American volleyball player

Lauren Cacciamani is a former volleyball player for Penn State.

== College ==
Cacciamani attended Penn State from 1996 to 1999 where she played volleyball for four years. In her sophomore season, she helped the Nittany Lions to make it to the Championship match of the 1997 NCAA Division I women's volleyball tournament. Penn State was matched up against Stanford, who has only lost two matches all season, both to Penn State. Stanford won the first two games, but Penn State came back to win the next two. Stanford won the final game so Penn State came away as national champion runner-up.

In her junior year, Cacciamani again helped lead her team to the Championship match of the 1998 NCAA Division I women's volleyball tournament. This time the opponent was undefeated Long Beach State, but the match unfolded in a sequence reminiscent of the previous year.
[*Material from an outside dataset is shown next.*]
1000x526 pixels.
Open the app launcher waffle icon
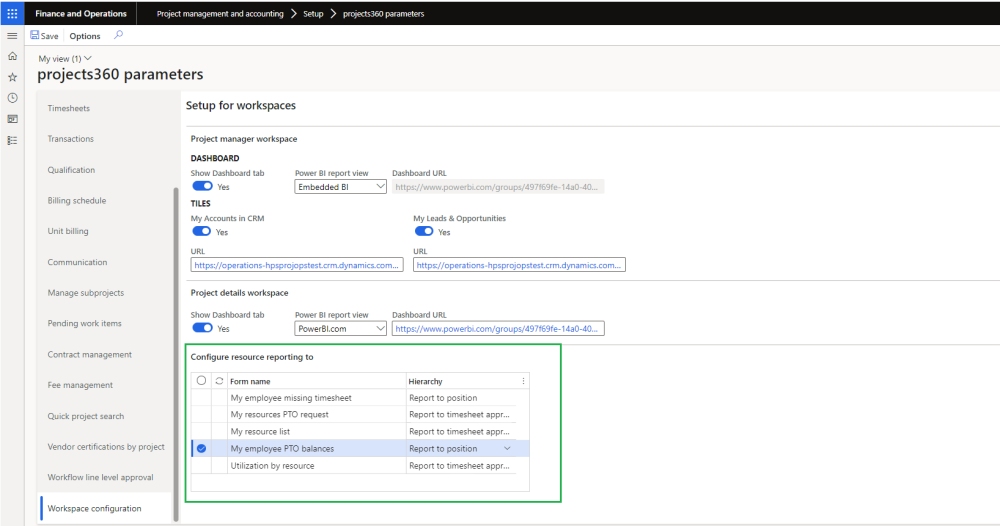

Long Beach won the first two games, needing only one more game for the national championship. However, Penn State came back to win the next two games and force a decisive fifth game. Penn State led early in the fifth game, but Long Beach came back and won, leaving Penn State as the runner-up once again. Despite the loss, Cacciamani was named as the co-MVP of the tournament, along with Misty May of Long Beach.
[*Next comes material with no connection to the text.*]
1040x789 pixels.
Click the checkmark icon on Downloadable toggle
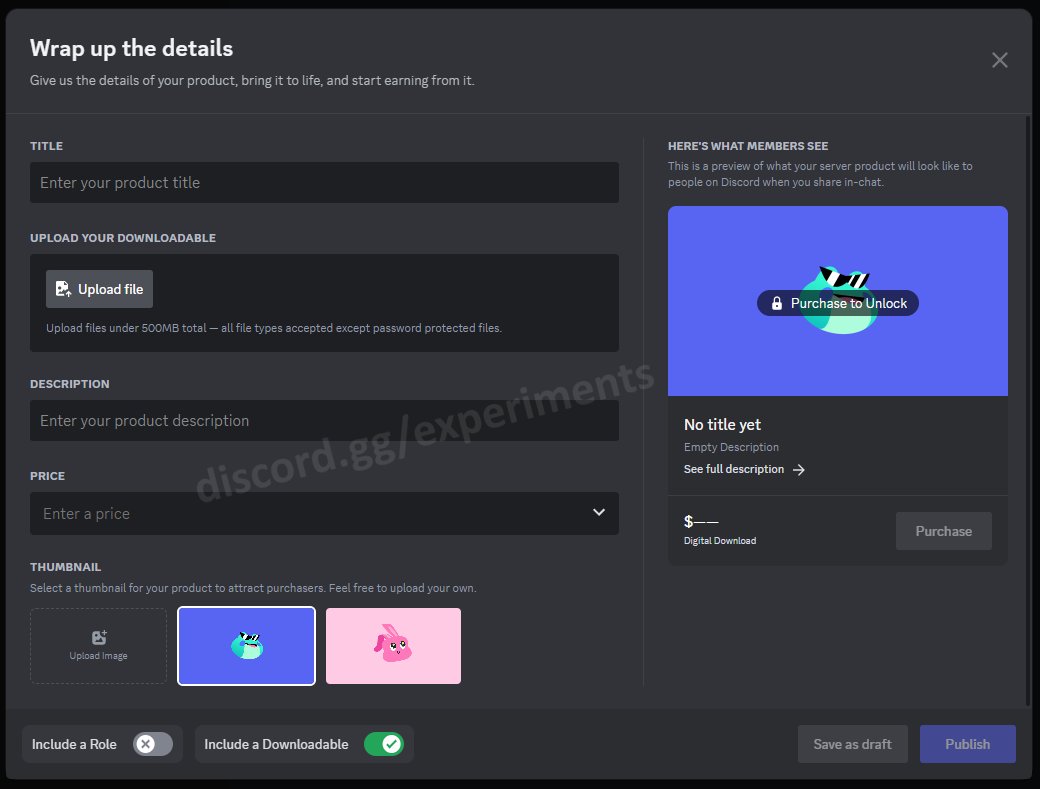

In her senior year, Cacciamani helped lead her team back to the title match of the 1999 NCAA Division I women's volleyball tournament. The opponent this year was Stanford, who had beaten them two years prior, but this time Penn State prevailed, winning the first three game to win their first ever national championship. Cacciamani had eight blocks along with a match-high 20 kills and was named the MVP of the tournament. She was also named the co-National Player of the year by the AVCA along with Kerri Walsh.

In 2000, she was the winner of the Honda Sports Award, given to the nation's top female collegiate volleyball player.

== Awards and honors ==

- AVCA National Player of the year (1999)
- MVP of NCAA Division I women's volleyball tournament (1998, 1999)
- Honda Sports Award (2000)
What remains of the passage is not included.